New anti-corruption rules include: an end to cheap oil for business barons’ factories; higher corporate taxes; and an end to “transfer pricing” - a practice which saw Ukraine’s top firms pay more tax in Cyprus and Switzerland than at home.

“The influence of the oligarchs on parliament is already lower than at any point since Ukraine’s independence”, Abromavicius claimed.

It remains to be seen what kind of deal Kolomoisky negotiated on Ukrnafta control in return for stepping aside quietly.

But he warned that Poroshenko, also a billionaire who made his fortune in the confectionary sector, must go after other oligarchs if he’s to avoid accusations of shaking down a business rival.

He said the purge should include illicit gains from the first wave of Ukrainian privatisation, which took place in the 1990s.

The message was repeated by Mustafa Nayyem, a former investigative journalist and revolutionary leader, who is now an MP in Poroshenko’s bloc.

“This should be the beginning of a crusade against the influence of the oligarchs … I will do my best to make sure the removal of Igor Kolomoisky doesn’t mean a holiday for other interest groups”, Nayyem wrote in his blog.

It was also repeated by Gabrielius Landsbergis, the Lithuanian centre-right MEP who shepherded the motion on the €1.8 billion loan through the EU assembly.
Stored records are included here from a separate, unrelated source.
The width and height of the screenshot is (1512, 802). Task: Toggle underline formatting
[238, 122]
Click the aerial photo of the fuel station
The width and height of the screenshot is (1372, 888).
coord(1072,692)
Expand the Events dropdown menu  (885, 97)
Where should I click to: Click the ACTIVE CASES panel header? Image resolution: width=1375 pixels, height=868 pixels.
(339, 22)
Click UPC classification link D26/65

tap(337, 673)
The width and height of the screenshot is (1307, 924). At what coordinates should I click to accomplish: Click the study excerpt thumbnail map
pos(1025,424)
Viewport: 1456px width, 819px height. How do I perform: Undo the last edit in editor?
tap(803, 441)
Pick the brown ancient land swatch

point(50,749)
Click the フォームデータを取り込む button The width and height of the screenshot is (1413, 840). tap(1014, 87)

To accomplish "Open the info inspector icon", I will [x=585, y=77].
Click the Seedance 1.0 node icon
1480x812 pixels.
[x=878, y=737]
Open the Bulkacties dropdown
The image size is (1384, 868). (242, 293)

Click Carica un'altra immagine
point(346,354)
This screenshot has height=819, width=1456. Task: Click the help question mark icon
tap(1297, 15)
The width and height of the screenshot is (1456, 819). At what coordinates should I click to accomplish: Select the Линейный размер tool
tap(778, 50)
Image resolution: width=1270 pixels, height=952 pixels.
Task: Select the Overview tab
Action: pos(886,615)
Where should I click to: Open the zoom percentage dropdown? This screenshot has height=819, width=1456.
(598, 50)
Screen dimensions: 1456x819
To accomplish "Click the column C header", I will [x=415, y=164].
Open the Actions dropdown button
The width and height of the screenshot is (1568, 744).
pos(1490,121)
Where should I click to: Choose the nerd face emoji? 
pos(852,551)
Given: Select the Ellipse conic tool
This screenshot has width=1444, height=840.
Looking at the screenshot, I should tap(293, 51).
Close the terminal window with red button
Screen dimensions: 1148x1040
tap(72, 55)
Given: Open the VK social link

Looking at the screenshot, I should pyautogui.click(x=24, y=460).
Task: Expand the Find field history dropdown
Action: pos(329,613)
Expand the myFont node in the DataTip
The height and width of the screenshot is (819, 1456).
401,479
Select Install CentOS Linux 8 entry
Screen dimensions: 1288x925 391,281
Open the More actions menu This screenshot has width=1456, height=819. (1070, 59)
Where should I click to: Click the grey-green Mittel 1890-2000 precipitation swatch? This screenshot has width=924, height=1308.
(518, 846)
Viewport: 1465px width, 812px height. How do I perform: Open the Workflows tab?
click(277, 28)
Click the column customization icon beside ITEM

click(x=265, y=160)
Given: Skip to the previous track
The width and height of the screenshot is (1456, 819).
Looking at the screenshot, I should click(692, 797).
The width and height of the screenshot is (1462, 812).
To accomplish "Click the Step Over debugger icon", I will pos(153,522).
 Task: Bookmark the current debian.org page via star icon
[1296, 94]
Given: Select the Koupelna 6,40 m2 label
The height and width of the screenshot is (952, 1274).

"The Kolomoisky case is a good example that Ukraine is serious about solving the problem of certain monopolies and oligarchic structures … Success in this regard is very important in order to reassure Ukrainian people, who are desperately seeking the ‘good news' they hoped for after the Maidan [the pro-Western uprising]”, he told this website.

Landsbergis noted there’s a risk that Russia will try to exploit Poroshenko’s tense relations with oligarchs to stir trouble.

He added: “The success of Ukraine in terms of reform is important for the whole region and for the EU”.

“European-style reforms, which require societal change, will strip the Kremlin of instruments of leverage”.